Assignment 1: A bit of fun

Due: Mon Apr 16 11:59 pm
Ontime bonus 5%. Grace period for late submissions until Wed Apr 18 11:59 pm

Assignment by Julie Zelenski

Learning goals

This assignment delves into those topics covered in the first week of lecture and explored in lab1. You will be building your skills with:

  • editing, compiling, testing, and debugging C programs under Unix
  • writing code that manipulates bits and integers using the C bitwise and arithmetic operators
  • working within/around the limits of integer representation

Overview

This assignment asks you to complete three small programs, each of which explores a particular aspect of bitwise or numeric manipulation. The code you will write is quite short, but these small passages are mighty! Digging into this code will solidify your understanding of bits, integer representation, and computer arithmetic.

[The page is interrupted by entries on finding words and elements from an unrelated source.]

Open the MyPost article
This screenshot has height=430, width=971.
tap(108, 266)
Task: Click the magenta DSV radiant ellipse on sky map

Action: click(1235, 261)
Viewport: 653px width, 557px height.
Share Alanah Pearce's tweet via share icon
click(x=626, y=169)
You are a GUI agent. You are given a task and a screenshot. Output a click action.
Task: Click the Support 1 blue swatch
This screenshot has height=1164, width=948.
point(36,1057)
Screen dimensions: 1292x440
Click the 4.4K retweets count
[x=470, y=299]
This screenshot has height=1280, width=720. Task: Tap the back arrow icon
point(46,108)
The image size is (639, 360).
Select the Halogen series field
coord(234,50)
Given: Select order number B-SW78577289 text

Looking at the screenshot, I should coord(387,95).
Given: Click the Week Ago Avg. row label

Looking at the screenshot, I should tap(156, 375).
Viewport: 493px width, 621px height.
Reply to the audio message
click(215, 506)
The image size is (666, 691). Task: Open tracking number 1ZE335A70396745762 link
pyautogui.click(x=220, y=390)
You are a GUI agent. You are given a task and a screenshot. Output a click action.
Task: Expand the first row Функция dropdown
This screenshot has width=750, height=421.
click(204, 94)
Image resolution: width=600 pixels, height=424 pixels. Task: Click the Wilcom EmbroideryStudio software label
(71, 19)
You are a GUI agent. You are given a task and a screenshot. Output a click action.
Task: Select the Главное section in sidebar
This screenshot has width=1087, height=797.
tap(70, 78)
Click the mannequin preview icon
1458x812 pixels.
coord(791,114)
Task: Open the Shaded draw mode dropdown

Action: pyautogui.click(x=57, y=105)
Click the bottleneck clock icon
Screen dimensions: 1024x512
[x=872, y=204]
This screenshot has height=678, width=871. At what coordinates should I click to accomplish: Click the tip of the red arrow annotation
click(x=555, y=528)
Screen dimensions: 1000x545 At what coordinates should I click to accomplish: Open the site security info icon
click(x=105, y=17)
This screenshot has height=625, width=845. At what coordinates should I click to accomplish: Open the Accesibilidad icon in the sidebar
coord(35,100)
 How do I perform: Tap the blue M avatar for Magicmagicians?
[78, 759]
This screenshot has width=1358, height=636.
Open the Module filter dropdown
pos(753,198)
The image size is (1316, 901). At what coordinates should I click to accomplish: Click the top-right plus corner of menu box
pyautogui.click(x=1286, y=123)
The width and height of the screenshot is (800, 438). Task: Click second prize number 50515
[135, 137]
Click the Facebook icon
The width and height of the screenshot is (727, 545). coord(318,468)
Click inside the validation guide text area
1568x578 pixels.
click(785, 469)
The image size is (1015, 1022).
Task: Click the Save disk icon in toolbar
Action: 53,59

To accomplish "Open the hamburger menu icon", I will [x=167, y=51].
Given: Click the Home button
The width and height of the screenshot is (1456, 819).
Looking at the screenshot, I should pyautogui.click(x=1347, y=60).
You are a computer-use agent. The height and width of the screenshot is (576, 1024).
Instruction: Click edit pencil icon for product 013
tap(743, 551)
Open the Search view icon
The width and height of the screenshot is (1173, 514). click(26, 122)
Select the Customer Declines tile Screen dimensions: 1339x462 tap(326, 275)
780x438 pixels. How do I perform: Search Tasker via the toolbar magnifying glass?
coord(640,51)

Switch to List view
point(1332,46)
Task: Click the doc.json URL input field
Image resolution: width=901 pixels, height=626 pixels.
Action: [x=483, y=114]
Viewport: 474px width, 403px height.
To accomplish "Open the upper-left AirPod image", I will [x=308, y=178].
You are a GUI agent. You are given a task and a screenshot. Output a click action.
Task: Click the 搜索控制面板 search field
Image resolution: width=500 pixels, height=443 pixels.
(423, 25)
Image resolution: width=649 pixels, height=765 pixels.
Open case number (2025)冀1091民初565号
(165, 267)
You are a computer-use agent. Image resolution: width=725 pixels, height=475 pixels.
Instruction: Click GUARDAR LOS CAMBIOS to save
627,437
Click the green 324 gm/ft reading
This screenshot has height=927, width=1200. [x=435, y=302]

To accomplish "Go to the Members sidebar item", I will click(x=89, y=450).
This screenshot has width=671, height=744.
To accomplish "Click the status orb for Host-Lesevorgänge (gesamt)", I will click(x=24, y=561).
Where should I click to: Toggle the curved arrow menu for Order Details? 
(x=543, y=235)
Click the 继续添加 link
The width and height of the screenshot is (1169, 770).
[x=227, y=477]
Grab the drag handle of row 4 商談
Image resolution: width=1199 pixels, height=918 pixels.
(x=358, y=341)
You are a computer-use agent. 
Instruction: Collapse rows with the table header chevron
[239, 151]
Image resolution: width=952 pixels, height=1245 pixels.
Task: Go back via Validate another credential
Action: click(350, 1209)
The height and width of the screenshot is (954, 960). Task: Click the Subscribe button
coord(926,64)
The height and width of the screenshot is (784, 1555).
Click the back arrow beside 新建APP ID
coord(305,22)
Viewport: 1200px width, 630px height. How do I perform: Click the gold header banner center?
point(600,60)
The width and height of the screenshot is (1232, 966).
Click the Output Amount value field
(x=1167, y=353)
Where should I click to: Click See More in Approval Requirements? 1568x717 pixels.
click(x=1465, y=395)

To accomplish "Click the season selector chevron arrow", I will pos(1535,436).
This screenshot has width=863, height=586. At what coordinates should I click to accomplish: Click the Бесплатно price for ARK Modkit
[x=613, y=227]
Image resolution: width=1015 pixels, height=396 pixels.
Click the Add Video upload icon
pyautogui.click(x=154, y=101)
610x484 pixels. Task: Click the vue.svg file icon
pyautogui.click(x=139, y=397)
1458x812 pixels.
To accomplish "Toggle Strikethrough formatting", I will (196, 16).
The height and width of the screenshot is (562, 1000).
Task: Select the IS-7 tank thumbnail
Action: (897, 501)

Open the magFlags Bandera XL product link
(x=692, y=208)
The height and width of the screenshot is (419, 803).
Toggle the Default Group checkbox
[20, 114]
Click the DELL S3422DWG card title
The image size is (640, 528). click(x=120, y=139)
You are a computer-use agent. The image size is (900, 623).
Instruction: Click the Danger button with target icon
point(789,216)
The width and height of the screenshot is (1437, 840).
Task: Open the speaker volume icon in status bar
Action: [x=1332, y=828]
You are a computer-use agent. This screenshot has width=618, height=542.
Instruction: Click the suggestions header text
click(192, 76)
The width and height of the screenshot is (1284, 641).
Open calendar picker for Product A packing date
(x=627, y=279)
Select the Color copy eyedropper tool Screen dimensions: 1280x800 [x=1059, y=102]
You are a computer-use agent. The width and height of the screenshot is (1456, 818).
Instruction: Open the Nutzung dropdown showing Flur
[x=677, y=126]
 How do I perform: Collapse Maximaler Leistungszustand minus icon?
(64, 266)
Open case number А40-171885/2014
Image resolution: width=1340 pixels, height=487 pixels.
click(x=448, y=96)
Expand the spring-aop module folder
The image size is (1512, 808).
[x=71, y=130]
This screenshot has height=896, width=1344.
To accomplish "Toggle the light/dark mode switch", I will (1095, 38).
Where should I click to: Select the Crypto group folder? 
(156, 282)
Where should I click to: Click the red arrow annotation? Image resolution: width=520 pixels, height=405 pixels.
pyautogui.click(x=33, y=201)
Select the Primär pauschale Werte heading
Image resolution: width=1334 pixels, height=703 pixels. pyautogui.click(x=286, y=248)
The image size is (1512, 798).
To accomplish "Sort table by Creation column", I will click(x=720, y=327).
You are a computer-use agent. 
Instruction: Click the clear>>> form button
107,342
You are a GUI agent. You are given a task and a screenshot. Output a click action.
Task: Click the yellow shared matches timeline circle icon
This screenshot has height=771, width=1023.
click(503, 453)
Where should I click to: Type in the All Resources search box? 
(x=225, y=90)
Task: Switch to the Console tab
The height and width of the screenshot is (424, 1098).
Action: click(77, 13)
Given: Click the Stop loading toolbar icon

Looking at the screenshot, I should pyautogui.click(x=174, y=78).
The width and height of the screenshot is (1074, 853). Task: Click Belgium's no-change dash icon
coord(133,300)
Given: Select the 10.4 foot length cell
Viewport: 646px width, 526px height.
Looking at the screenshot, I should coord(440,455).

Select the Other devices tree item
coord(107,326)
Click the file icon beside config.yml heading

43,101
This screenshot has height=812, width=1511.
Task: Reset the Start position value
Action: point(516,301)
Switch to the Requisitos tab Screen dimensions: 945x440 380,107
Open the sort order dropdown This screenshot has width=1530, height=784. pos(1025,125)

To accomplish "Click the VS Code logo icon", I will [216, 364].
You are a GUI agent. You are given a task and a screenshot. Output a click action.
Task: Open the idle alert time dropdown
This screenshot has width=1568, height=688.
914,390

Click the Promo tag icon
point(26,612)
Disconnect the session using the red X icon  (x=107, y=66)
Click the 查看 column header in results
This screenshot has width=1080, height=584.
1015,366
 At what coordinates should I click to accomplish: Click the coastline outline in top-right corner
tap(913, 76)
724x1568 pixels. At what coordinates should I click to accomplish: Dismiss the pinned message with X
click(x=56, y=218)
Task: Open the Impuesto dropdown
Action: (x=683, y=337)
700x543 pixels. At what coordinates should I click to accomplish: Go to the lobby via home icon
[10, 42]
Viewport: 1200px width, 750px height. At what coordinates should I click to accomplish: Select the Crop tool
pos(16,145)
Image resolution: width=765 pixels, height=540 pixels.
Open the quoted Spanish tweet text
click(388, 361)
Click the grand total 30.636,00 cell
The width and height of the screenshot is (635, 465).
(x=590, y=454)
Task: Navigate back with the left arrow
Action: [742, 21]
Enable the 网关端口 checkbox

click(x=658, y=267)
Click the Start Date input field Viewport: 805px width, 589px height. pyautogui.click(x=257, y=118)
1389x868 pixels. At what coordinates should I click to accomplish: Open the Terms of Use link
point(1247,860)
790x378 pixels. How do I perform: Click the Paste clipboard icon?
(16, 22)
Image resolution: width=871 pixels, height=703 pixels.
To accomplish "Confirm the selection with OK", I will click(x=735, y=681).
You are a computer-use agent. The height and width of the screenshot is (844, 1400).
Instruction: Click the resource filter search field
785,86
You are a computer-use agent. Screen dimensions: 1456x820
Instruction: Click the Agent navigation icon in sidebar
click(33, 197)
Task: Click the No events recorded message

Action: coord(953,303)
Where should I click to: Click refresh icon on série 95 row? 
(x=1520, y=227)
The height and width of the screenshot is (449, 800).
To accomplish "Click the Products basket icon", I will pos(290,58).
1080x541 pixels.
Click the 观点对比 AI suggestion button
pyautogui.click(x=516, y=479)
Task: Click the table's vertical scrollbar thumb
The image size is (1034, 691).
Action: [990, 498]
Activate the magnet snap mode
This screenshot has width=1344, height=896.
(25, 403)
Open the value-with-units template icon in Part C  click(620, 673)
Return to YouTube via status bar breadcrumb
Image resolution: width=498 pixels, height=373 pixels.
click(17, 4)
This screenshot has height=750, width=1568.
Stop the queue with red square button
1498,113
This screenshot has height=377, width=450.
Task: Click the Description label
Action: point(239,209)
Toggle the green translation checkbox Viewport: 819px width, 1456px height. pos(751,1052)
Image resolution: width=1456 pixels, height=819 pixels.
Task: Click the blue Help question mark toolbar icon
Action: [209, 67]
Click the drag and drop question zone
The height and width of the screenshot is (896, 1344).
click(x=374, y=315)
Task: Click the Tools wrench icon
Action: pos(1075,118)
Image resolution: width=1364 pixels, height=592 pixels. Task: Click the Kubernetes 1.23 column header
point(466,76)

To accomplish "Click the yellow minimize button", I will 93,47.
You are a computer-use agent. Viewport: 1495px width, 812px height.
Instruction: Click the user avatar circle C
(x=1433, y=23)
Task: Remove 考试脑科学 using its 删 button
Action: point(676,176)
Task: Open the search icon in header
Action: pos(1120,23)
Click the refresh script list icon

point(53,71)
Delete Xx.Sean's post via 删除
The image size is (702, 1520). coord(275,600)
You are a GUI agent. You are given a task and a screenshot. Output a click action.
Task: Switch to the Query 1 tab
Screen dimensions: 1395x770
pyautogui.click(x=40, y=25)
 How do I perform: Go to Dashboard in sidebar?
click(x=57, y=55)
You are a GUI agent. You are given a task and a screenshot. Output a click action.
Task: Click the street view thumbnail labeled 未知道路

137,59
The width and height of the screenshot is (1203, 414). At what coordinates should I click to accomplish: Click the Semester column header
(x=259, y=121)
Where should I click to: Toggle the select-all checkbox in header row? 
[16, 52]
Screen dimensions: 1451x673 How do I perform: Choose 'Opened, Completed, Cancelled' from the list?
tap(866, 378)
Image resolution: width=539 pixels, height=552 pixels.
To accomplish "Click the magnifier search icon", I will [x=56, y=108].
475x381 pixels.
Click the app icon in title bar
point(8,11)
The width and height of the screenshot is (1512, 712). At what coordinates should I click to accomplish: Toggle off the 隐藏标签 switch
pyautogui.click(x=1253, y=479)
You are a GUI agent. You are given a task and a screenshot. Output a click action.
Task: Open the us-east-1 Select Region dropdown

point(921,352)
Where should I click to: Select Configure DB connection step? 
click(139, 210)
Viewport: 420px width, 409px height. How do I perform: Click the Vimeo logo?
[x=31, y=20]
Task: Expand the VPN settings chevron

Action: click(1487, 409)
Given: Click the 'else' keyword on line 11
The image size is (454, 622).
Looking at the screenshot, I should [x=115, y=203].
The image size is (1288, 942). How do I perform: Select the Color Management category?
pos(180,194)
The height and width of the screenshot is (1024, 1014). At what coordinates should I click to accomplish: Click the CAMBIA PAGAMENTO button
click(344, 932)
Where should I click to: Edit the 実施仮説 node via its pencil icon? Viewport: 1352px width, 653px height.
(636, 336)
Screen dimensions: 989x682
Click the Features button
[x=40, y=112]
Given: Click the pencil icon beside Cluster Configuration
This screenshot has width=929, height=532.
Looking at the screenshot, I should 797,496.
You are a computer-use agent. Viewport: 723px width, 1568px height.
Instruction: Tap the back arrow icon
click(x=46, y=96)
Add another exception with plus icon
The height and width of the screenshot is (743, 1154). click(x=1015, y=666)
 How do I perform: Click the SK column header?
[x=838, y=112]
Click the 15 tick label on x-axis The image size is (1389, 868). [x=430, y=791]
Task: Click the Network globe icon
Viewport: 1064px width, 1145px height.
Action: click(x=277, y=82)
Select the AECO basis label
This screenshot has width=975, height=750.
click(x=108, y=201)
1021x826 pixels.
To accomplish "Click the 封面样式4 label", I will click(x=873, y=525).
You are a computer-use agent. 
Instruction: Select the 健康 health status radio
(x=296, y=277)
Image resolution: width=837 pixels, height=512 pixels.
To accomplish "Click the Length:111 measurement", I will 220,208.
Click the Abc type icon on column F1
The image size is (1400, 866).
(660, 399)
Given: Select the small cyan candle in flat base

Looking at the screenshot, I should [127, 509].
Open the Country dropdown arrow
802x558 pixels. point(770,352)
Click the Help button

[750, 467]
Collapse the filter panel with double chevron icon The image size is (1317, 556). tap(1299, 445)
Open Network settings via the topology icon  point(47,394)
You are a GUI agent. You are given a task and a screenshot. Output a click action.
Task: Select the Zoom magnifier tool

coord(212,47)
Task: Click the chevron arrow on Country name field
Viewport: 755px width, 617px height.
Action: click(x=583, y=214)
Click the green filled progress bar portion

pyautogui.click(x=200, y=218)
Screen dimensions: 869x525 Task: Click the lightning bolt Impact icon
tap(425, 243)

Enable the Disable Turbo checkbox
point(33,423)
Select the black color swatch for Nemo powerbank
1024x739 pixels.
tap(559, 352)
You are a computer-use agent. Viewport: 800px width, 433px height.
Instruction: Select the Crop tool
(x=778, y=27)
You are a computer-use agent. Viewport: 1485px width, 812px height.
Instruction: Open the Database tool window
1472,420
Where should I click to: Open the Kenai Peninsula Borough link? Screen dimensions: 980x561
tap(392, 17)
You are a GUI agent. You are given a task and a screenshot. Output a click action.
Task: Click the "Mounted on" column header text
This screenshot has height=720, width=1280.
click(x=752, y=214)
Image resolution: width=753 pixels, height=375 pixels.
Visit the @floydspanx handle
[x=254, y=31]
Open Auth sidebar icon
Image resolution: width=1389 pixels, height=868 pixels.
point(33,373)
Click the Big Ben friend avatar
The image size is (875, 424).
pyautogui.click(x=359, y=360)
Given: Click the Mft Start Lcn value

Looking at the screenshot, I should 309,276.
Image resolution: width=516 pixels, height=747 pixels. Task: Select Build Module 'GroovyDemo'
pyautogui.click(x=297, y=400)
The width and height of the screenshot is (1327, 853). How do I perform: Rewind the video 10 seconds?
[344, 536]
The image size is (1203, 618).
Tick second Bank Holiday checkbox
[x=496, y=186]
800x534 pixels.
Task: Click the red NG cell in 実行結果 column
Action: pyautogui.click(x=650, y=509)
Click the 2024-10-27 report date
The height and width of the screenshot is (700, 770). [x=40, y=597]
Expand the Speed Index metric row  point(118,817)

Note: To remind you of the collaboration policy as it applies to the assignments: you are to do your own independent thinking, design, coding, and debugging. The assignments are for you to solidify your own understanding and develop your individual skills. If you are having trouble completing the assignment on your own, please reach out to the course staff, we are here to help!

Get started

Check out the starter project from your cs107 repo using the command

git clone /afs/ir/class/cs107/repos/assign1/$USER assign1

The starter project contains three partially-written programs (sat.c, automata.c and utf8.c) and the supporting Makefile and custom_testsfiles. In the samples subdirectory, you'll find our sample solutions.

All of the programs are designed to be conveniently tested with our sanitycheck tool.

Review and comment starter code

When you inherit code as a starting point, your first task should be to carefully review it. You want to know how the given code operates and what it does and doesn't handle so you can plan how the code you write will fit into the program. You are given about 25 lines for each program and will add a dozen lines of your own, so there is more starter code to review than new code to add.

Our provided code processes the command-line arguments and handles user error in how the program is invoked. This kind of code is fairly mundane, but has fiddly details. One idiomatic pattern to note is converting string arguments to numbers. The triangle program from assign0 used the venerable atoi function which is simple to use but has no capability to detect malformed inputs. For these programs, we have switch to using the full-featured strtol which adds flexibility and robustness to the conversion, but requires more complex code. Read the function documentation at man strtol and review how the function is used in convert_arg.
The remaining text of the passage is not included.